Led by Senate Commerce Committee members Marco Rubio (R-FL) and Ted Cruz (R-TX), nine Republican senators have asked the chairman and ranking member of the committee to hold a hearing on the National Telecommunications and Information Administration’s planned transition of some Internet domain name (ICANN) functions to a multistakeholder model.
That came the same day that the House agreed to amend the DOTCOM Act to a must-pass defense bill. The Act would require a Government Accountability Office study before that hand-off.

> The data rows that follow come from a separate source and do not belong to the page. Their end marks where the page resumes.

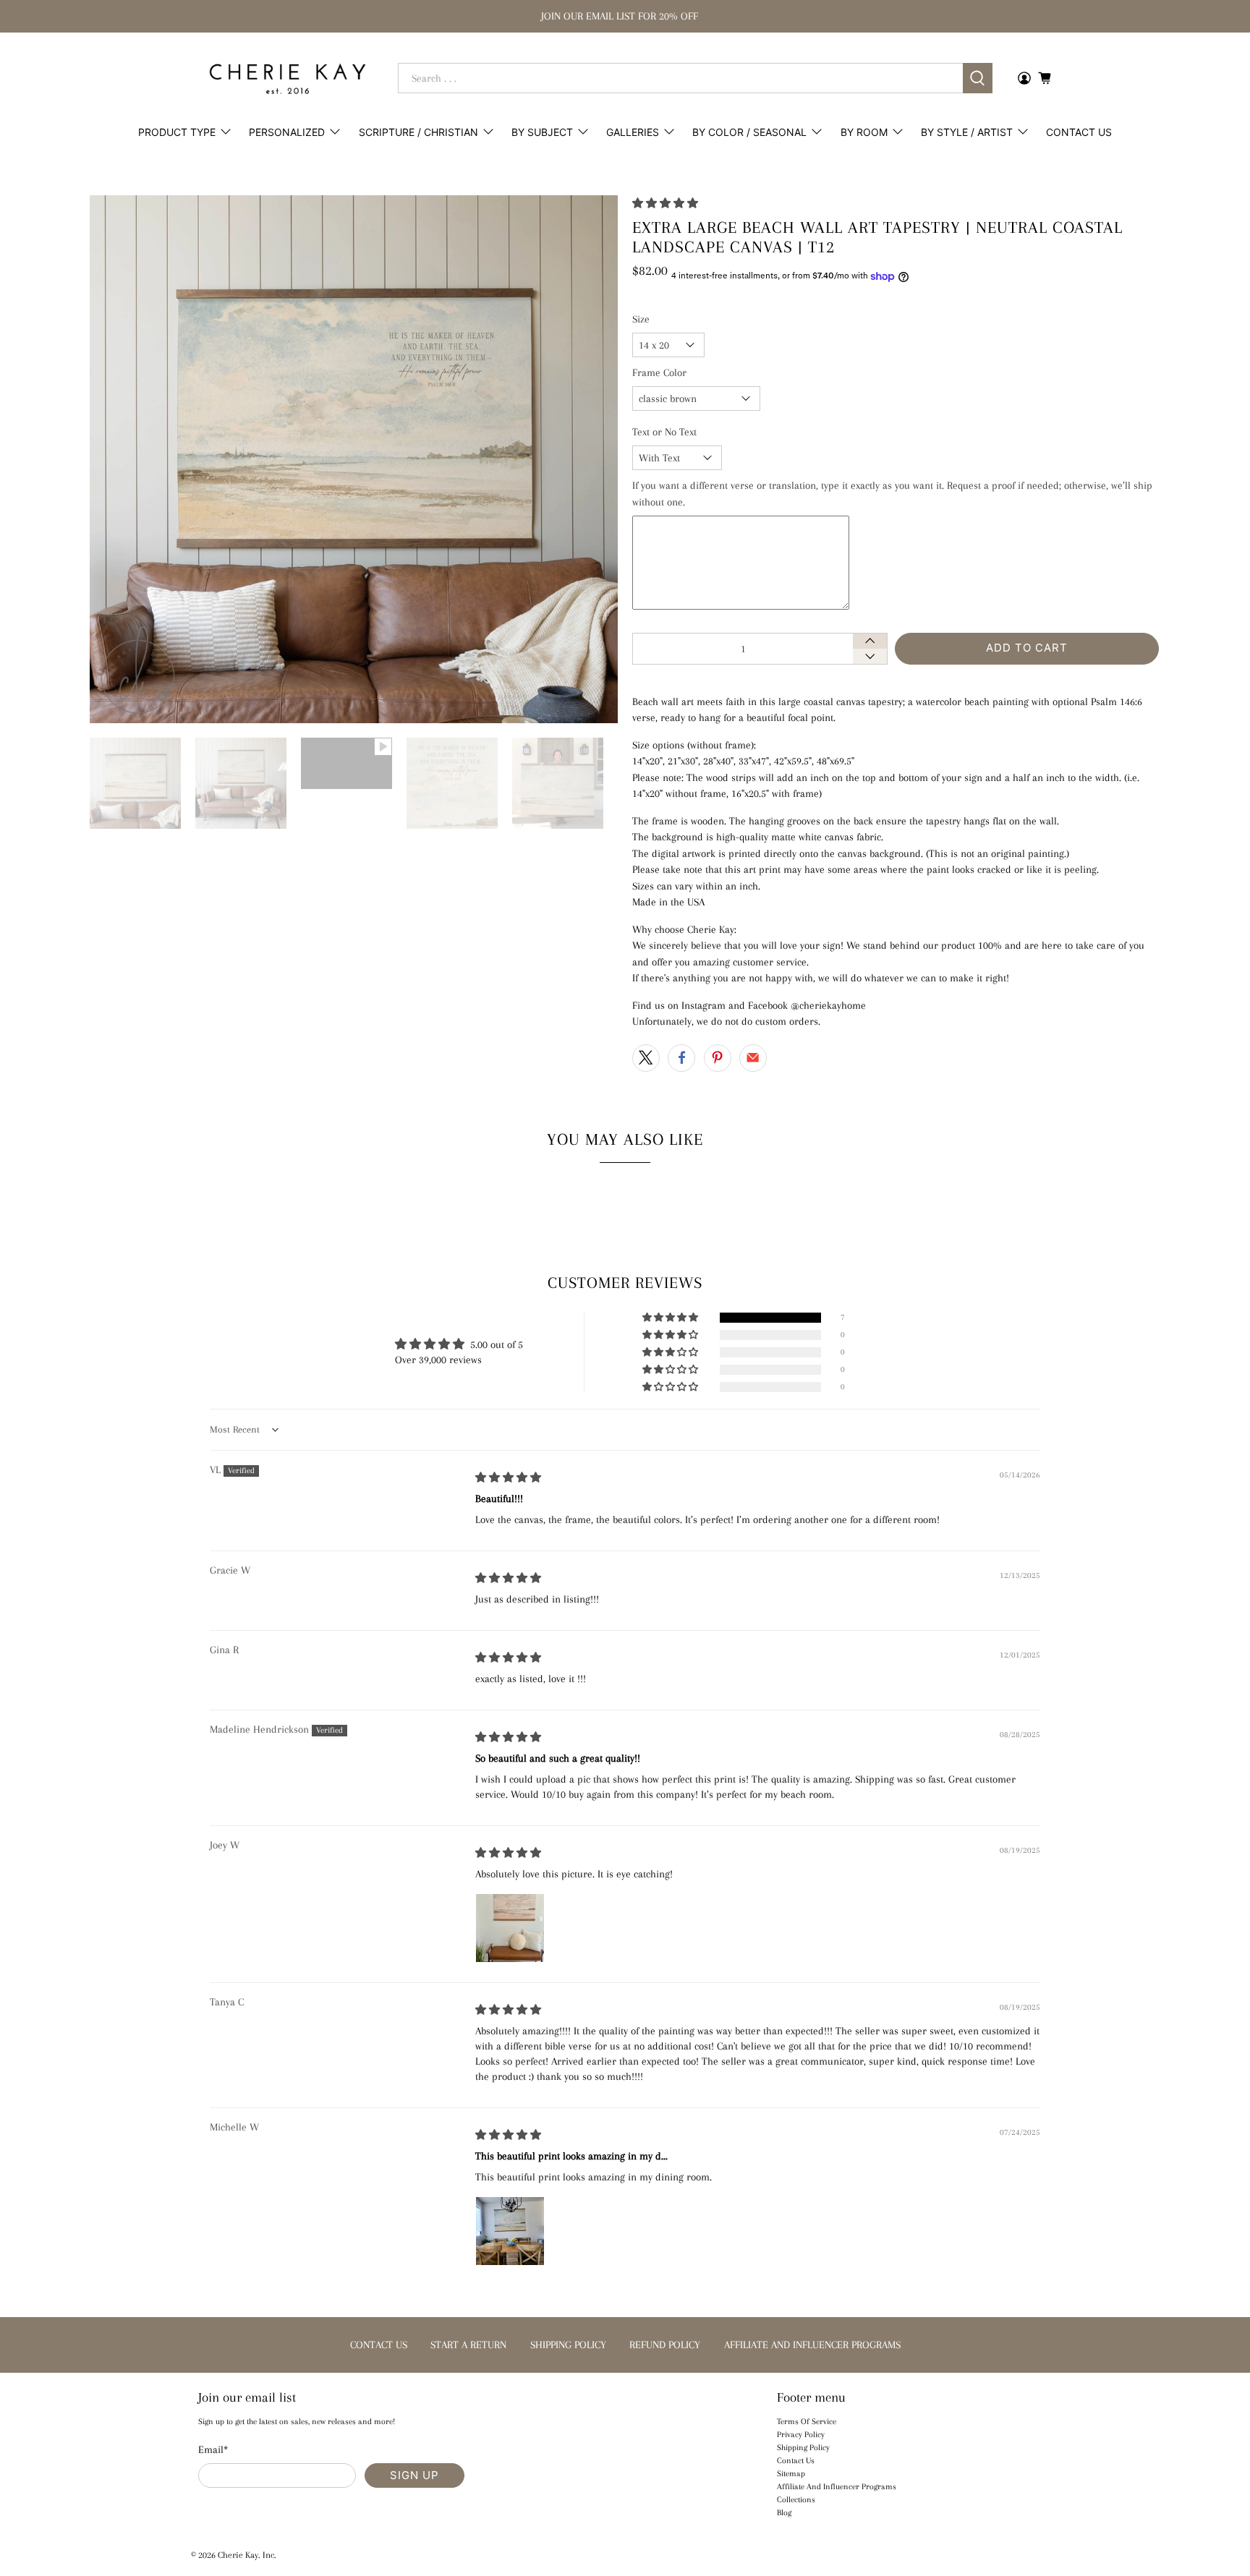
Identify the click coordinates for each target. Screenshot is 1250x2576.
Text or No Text (664, 432)
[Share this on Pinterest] (717, 1058)
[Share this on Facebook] (681, 1058)
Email (213, 2449)
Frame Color (659, 372)
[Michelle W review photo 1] (510, 2231)
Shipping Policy (803, 2447)
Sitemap (791, 2473)
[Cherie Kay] (287, 78)
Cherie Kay (238, 2555)
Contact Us (1079, 132)
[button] (665, 203)
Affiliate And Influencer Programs (836, 2486)
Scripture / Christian (418, 132)
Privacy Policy (801, 2434)
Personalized (287, 132)
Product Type (177, 132)
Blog (784, 2512)
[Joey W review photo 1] (510, 1928)
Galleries (632, 132)
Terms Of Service (806, 2421)
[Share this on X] (646, 1058)
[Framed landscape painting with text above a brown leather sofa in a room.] (354, 459)
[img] (508, 1477)
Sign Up (414, 2475)
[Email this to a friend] (753, 1058)
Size (641, 319)
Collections (796, 2499)
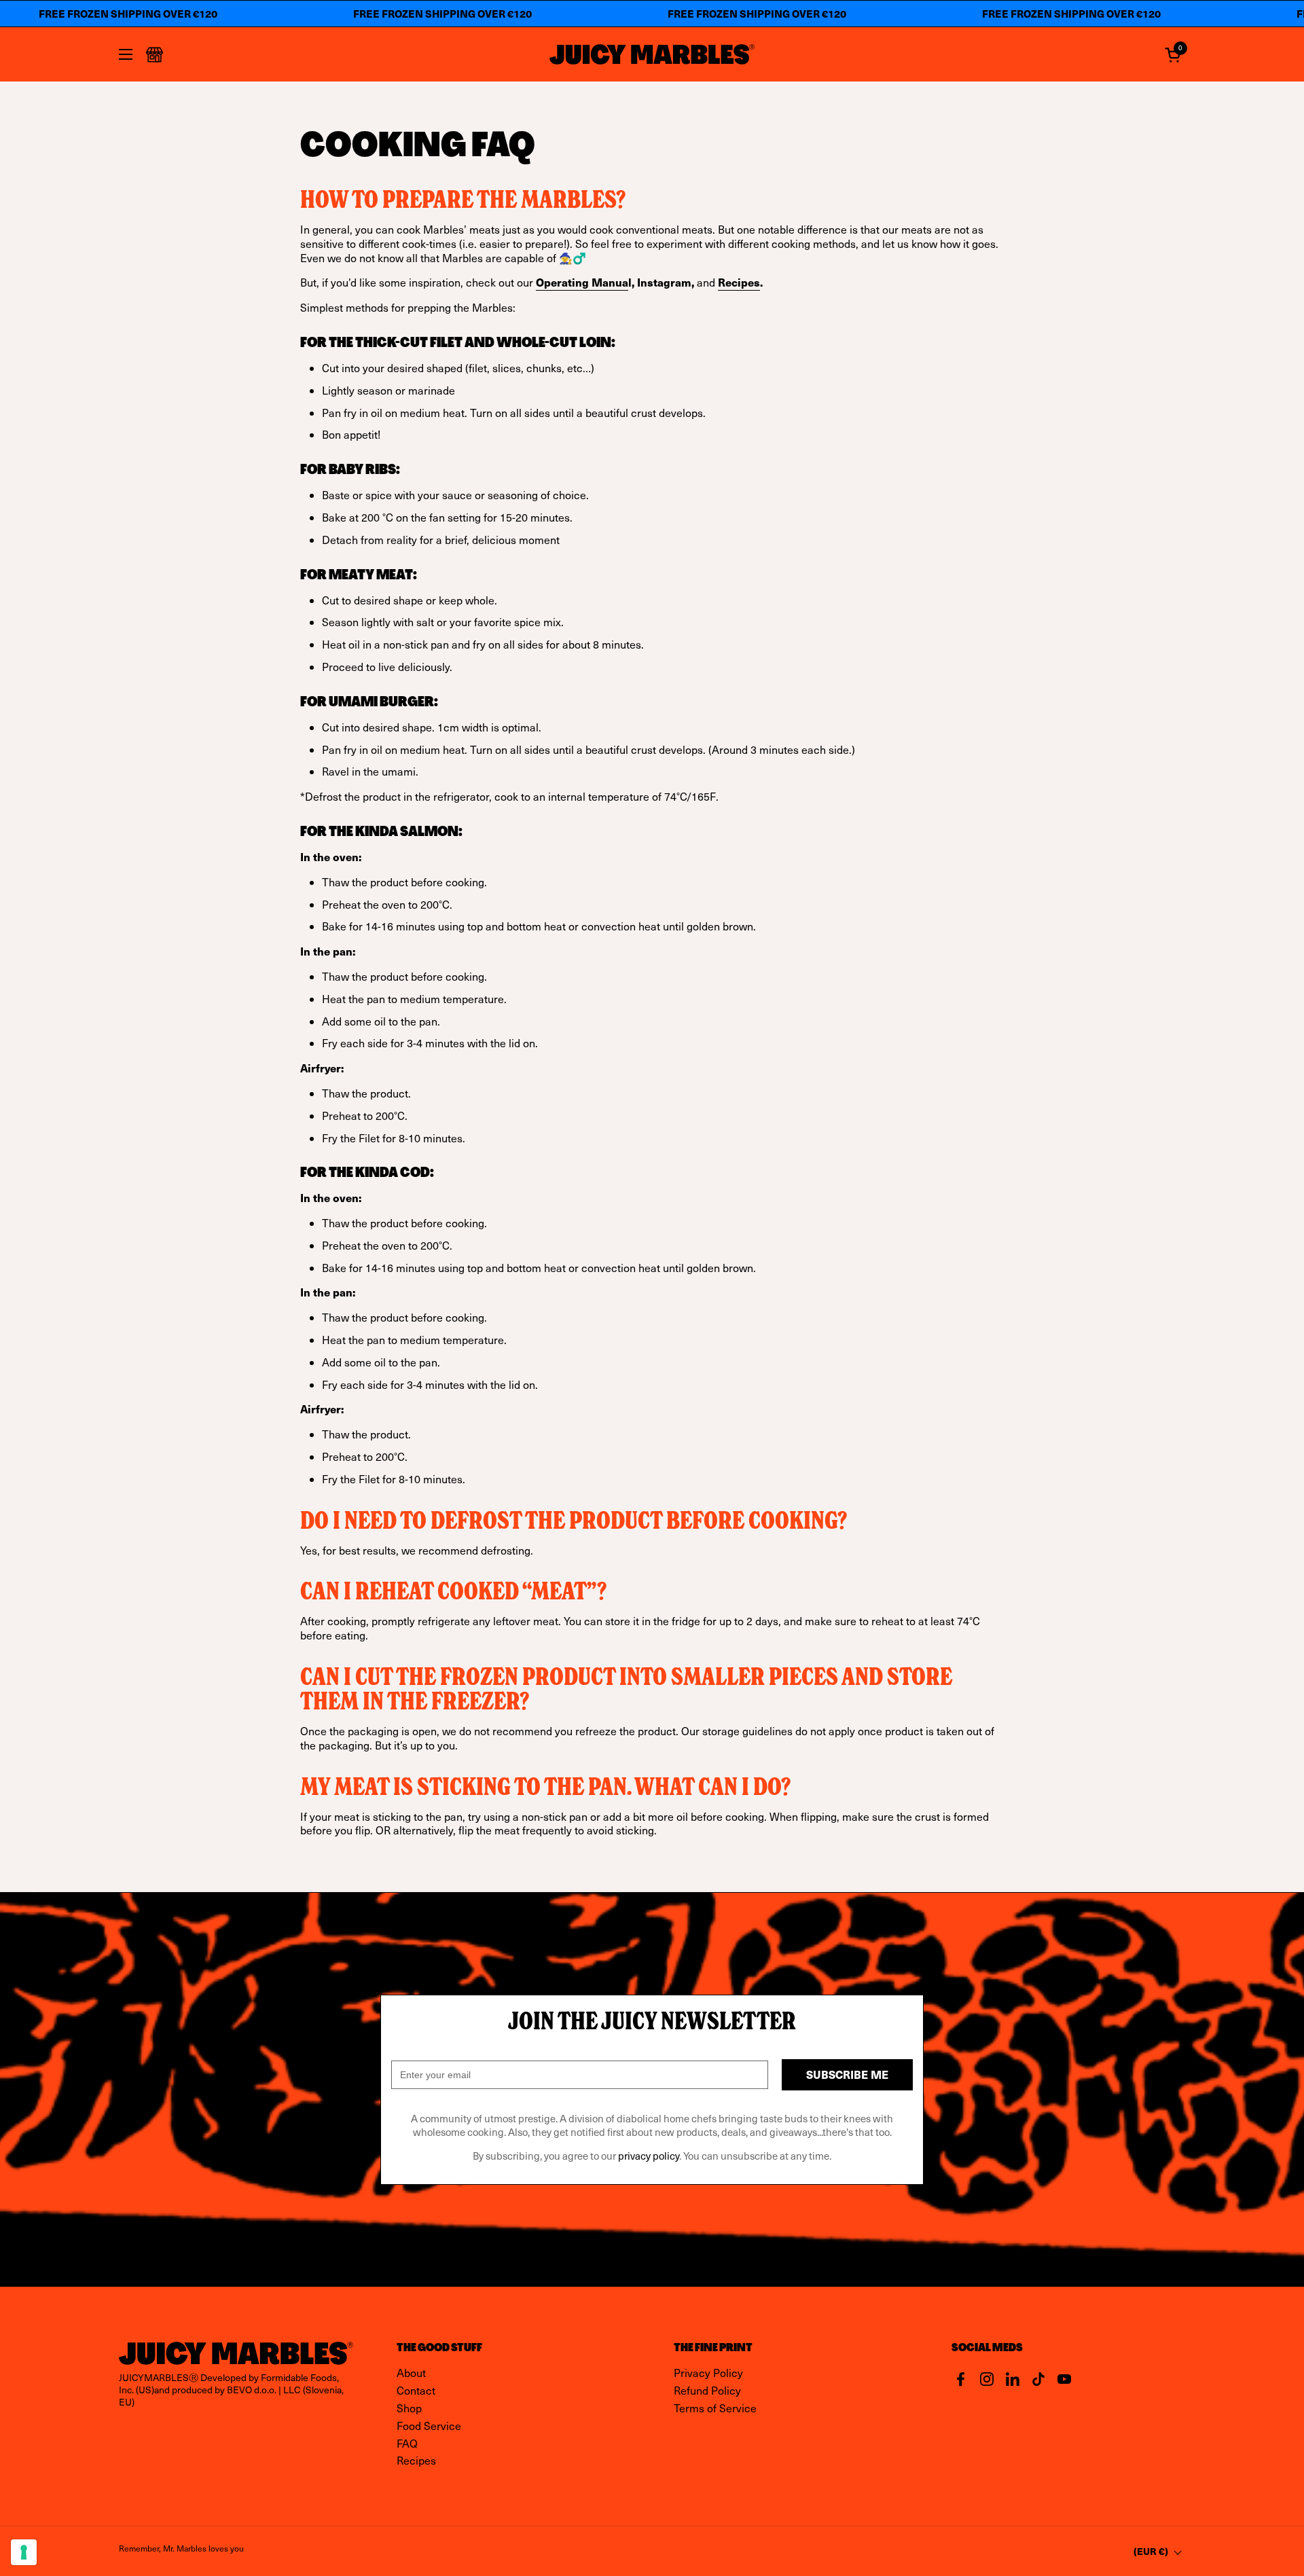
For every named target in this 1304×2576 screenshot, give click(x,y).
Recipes (739, 282)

It was primarily backed by Republicans, though 17 Democrats also voted to amend to the National Defense Authorization Act. In a letter to chairman Jay Rockefeller (D-WV) and Communications Subcommittee chairman Mark Pryor (D-AS), Rubio and company shared House Republican (and some Democrat) concern over the transition, pointing to the "success of the existing bottom-up, multistakeholder approach to Internet governance."
Actually, Democrats opposed to the DOTCOM Act, say that the hand-off is in service of that goal, since it is transitioning from US oversight -- though they argue that has been primarily ceremonial -- to the multistakeholder model.
Sen Al Franken (D-MN) has asked Comcast to clarify what it means in ads suggesting the Time Warner Cable deal will be a boon to network neutrality.
Comcast is subject to network neutrality regulations through 2018 regardless of the legal status of FCC rules -- they are currently mostly invalidated but the FCC is reworking them.
In a letter to company CEO Brian Roberts, Sen Franken, who is a vocal critic of that deal, wants to know if Comcast will extend that condition beyond 2018 whether or not the FCC succeeds in reinstating them.
"Comcast has made net neutrality a central issue in its affirmative case for the Comcast-TWC deal. As such, it should explain fully its intentions with respect to net neutrality, not just for the period that runs from now until 2018," said Sen Franken.